§ **AIM OF THE TASK**
Arrange the lines of the listing below as a numbered list, leaving out any blank lines.

§ **DATA PROVIDED**
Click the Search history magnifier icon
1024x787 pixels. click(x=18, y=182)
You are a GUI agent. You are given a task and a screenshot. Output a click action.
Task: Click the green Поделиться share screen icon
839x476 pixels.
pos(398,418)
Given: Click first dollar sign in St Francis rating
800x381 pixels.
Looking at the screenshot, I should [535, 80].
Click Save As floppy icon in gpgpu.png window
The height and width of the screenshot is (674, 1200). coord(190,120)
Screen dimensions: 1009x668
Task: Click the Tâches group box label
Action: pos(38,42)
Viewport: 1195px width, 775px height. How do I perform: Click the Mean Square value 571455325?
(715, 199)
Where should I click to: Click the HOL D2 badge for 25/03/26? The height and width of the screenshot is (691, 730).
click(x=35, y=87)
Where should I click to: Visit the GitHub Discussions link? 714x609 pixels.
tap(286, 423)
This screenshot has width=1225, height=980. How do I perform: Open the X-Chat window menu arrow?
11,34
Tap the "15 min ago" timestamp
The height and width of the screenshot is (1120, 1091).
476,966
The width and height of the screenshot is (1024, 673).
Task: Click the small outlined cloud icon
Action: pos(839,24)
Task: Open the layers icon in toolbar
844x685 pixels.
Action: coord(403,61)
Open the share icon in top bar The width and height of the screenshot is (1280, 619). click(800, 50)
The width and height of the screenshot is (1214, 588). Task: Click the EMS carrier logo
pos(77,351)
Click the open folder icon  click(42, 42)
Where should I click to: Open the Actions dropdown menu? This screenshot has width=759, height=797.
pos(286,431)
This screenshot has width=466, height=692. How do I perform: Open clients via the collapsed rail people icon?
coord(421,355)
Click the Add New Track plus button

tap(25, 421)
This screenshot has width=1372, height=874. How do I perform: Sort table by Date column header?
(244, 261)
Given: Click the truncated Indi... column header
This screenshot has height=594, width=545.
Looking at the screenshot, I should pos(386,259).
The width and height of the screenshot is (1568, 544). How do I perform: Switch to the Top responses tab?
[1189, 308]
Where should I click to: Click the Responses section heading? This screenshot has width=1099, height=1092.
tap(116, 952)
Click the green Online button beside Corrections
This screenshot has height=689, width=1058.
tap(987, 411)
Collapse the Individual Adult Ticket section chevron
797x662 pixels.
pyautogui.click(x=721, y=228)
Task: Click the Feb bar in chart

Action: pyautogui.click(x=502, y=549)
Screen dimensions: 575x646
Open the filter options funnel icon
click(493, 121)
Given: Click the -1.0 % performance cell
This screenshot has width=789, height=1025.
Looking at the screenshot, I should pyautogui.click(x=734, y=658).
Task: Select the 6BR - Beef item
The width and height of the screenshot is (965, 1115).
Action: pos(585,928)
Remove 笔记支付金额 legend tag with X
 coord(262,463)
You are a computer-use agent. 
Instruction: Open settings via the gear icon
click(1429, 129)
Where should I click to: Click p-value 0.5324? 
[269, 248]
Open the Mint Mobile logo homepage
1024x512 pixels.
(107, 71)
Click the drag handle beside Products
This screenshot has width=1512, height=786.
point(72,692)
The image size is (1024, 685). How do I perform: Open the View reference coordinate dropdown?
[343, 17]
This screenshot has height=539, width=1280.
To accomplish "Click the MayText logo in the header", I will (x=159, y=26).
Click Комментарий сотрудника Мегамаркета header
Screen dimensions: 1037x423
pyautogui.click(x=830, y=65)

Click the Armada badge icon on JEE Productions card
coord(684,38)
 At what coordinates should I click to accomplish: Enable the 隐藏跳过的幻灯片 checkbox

§ **THE COMPLETED TASK**
1. Click the Search history magnifier icon
2. 1024x787 pixels. click(x=18, y=182)
3. You are a GUI agent. You are given a task and a screenshot. Output a click action.
4. Task: Click the green Поделиться share screen icon
5. 839x476 pixels.
6. pos(398,418)
7. Given: Click first dollar sign in St Francis rating
8. 800x381 pixels.
9. Looking at the screenshot, I should [535, 80].
10. Click Save As floppy icon in gpgpu.png window
11. The height and width of the screenshot is (674, 1200). coord(190,120)
12. Screen dimensions: 1009x668
13. Task: Click the Tâches group box label
14. Action: pos(38,42)
15. Viewport: 1195px width, 775px height. How do I perform: Click the Mean Square value 571455325?
16. (715, 199)
17. Where should I click to: Click the HOL D2 badge for 25/03/26? The height and width of the screenshot is (691, 730).
18. click(x=35, y=87)
19. Where should I click to: Visit the GitHub Discussions link? 714x609 pixels.
20. tap(286, 423)
21. This screenshot has width=1225, height=980. How do I perform: Open the X-Chat window menu arrow?
22. 11,34
23. Tap the "15 min ago" timestamp
24. The height and width of the screenshot is (1120, 1091).
25. 476,966
26. The width and height of the screenshot is (1024, 673).
27. Task: Click the small outlined cloud icon
28. Action: pos(839,24)
29. Task: Open the layers icon in toolbar
30. 844x685 pixels.
31. Action: coord(403,61)
32. Open the share icon in top bar The width and height of the screenshot is (1280, 619). click(800, 50)
33. The width and height of the screenshot is (1214, 588). Task: Click the EMS carrier logo
34. pos(77,351)
35. Click the open folder icon  click(42, 42)
36. Where should I click to: Open the Actions dropdown menu? This screenshot has width=759, height=797.
37. pos(286,431)
38. This screenshot has width=466, height=692. How do I perform: Open clients via the collapsed rail people icon?
39. coord(421,355)
40. Click the Add New Track plus button
41. tap(25, 421)
42. This screenshot has width=1372, height=874. How do I perform: Sort table by Date column header?
43. (244, 261)
44. Given: Click the truncated Indi... column header
45. This screenshot has height=594, width=545.
46. Looking at the screenshot, I should pos(386,259).
47. The width and height of the screenshot is (1568, 544). How do I perform: Switch to the Top responses tab?
48. [1189, 308]
49. Where should I click to: Click the Responses section heading? This screenshot has width=1099, height=1092.
50. tap(116, 952)
51. Click the green Online button beside Corrections
52. This screenshot has height=689, width=1058.
53. tap(987, 411)
54. Collapse the Individual Adult Ticket section chevron
55. 797x662 pixels.
56. pyautogui.click(x=721, y=228)
57. Task: Click the Feb bar in chart
58. Action: pyautogui.click(x=502, y=549)
59. Screen dimensions: 575x646
60. Open the filter options funnel icon
61. click(493, 121)
62. Given: Click the -1.0 % performance cell
63. This screenshot has width=789, height=1025.
64. Looking at the screenshot, I should pyautogui.click(x=734, y=658).
65. Task: Select the 6BR - Beef item
66. The width and height of the screenshot is (965, 1115).
67. Action: pos(585,928)
68. Remove 笔记支付金额 legend tag with X
69.  coord(262,463)
70. You are a computer-use agent. 
71. Instruction: Open settings via the gear icon
72. click(1429, 129)
73. Where should I click to: Click p-value 0.5324? 
74. [269, 248]
75. Open the Mint Mobile logo homepage
76. 1024x512 pixels.
77. (107, 71)
78. Click the drag handle beside Products
79. This screenshot has width=1512, height=786.
80. point(72,692)
81. The image size is (1024, 685). How do I perform: Open the View reference coordinate dropdown?
82. [343, 17]
83. This screenshot has height=539, width=1280.
84. To accomplish "Click the MayText logo in the header", I will (x=159, y=26).
85. Click Комментарий сотрудника Мегамаркета header
86. Screen dimensions: 1037x423
87. pyautogui.click(x=830, y=65)
88. Click the Armada badge icon on JEE Productions card
89. coord(684,38)
90.  At what coordinates should I click to accomplish: Enable the 隐藏跳过的幻灯片 checkbox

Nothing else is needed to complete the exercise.